▶ [EXTRACTED RECORDS]:
● ● ● ● ●
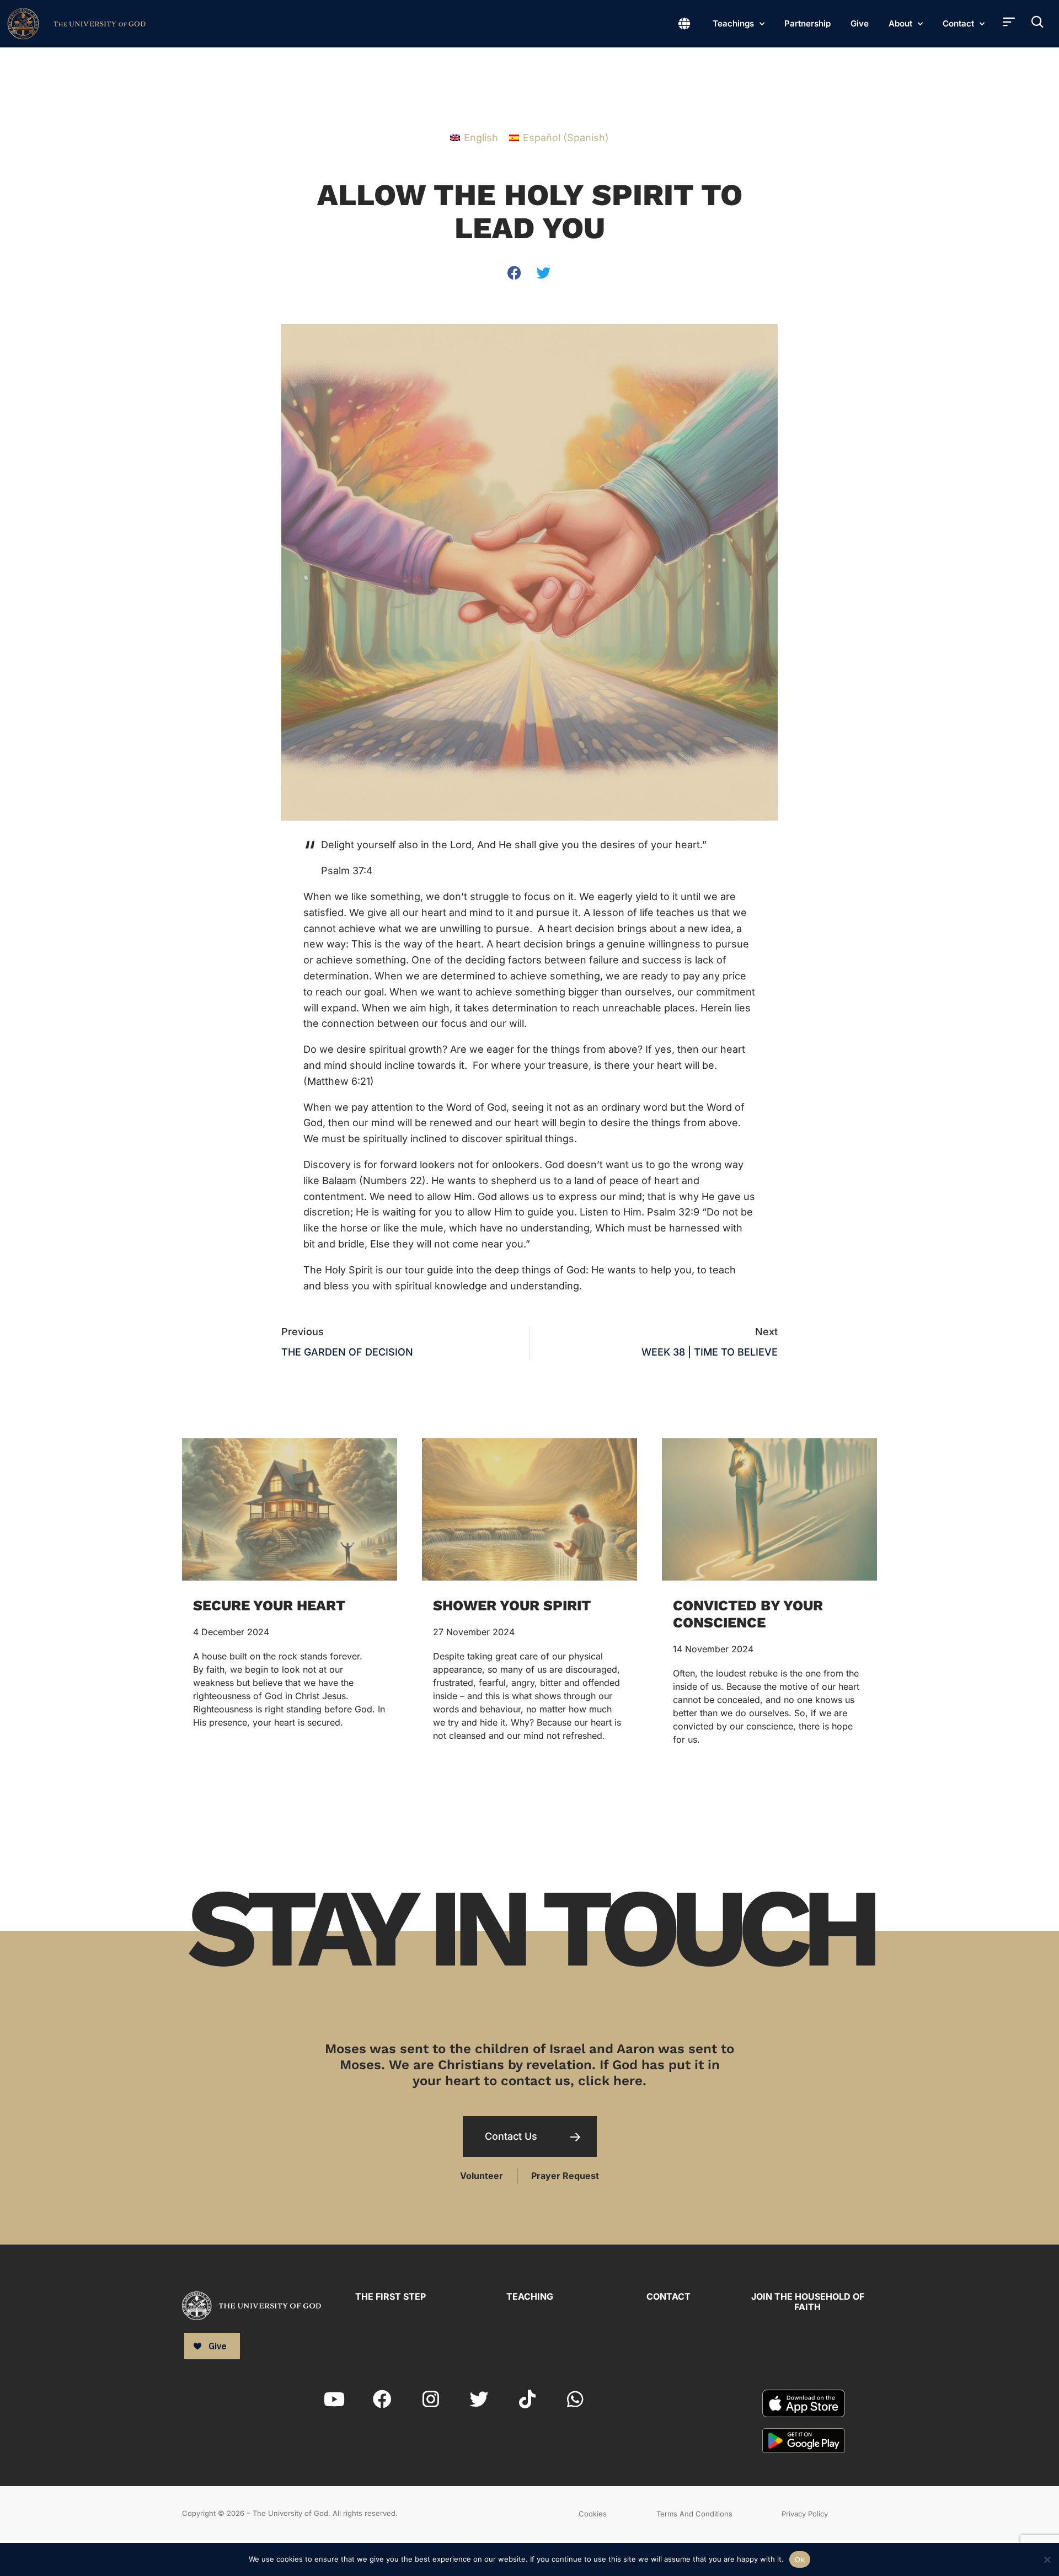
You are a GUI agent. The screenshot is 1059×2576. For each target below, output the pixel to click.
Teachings (733, 23)
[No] (1046, 2558)
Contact (958, 23)
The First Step (390, 2296)
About (900, 23)
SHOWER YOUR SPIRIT (512, 1605)
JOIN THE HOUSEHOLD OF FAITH (807, 2301)
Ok (800, 2559)
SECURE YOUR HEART (269, 1605)
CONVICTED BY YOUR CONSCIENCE (748, 1614)
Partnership (807, 23)
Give (860, 23)
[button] (515, 272)
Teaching (529, 2296)
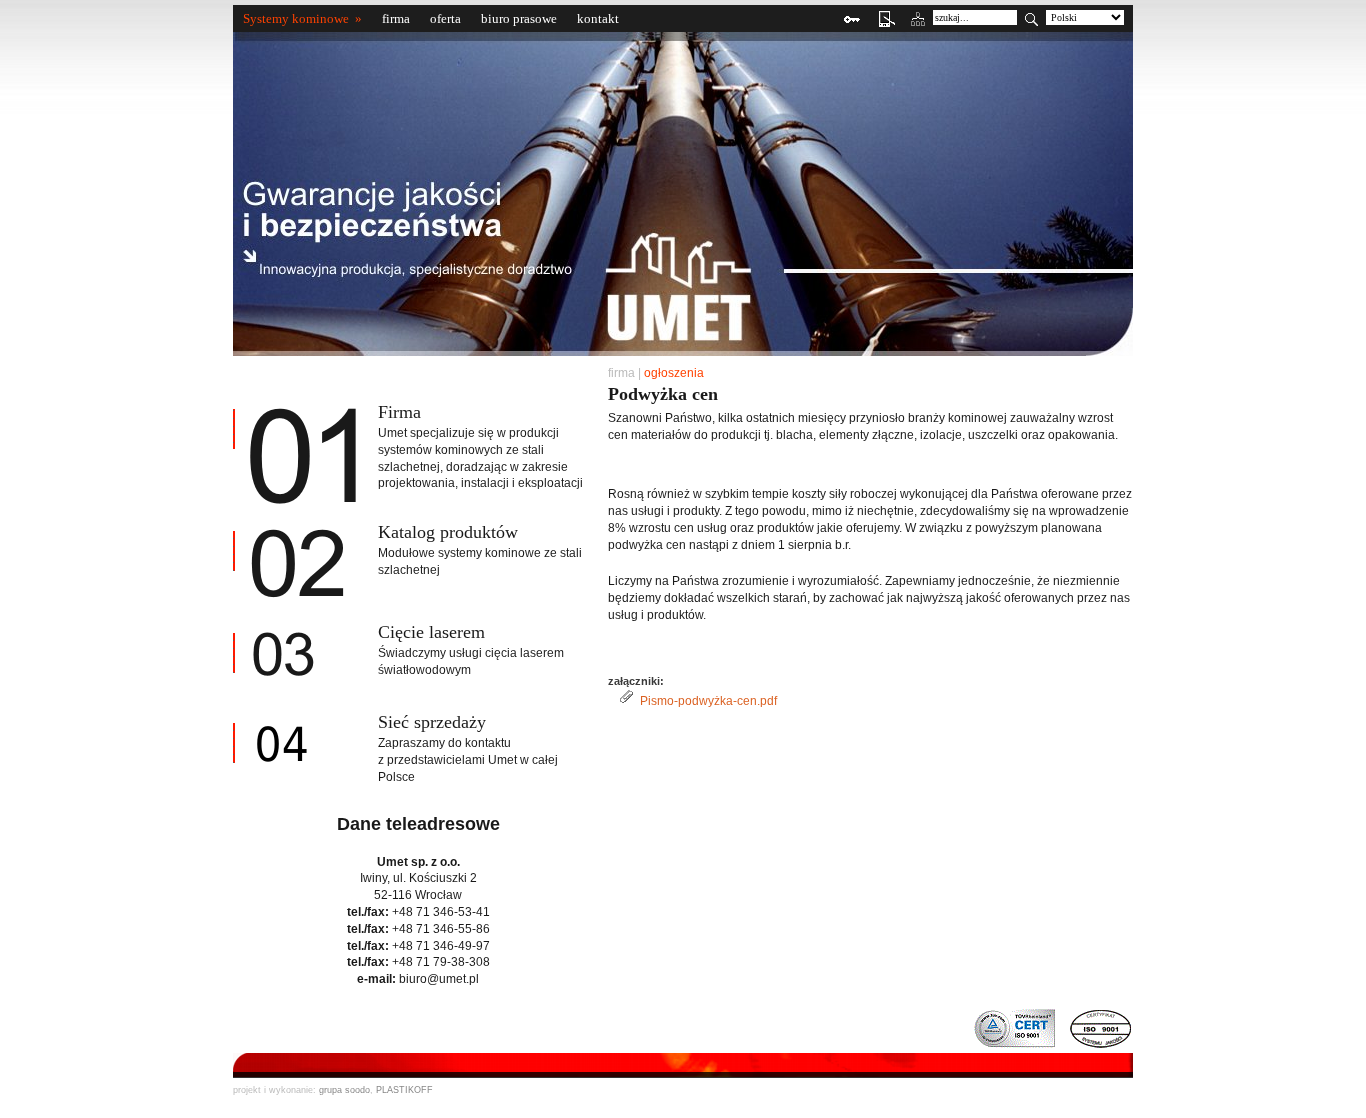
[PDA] (882, 28)
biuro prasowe (519, 18)
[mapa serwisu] (915, 28)
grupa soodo (344, 1090)
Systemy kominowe (296, 18)
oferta (445, 18)
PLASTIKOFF (404, 1090)
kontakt (598, 18)
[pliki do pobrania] (849, 28)
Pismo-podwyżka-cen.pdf (708, 701)
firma (396, 18)
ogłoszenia (674, 373)
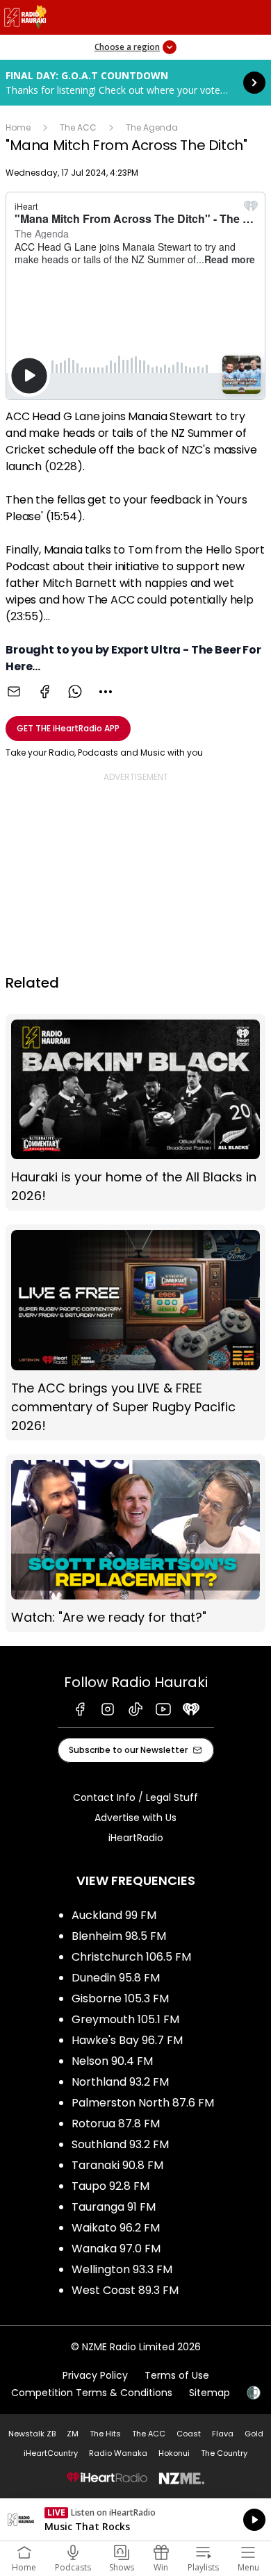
● ● ● ● ●
▶ [EXERCISE INSTRUCTIONS]: Nothing but the lines with "YOUR" should be returned, copied from the entries above.

▶ [RESULT OF THIS TASK]:
SHOWER YOUR SPIRIT (512, 1605)
SECURE YOUR HEART (269, 1605)
CONVICTED BY YOUR CONSCIENCE (748, 1614)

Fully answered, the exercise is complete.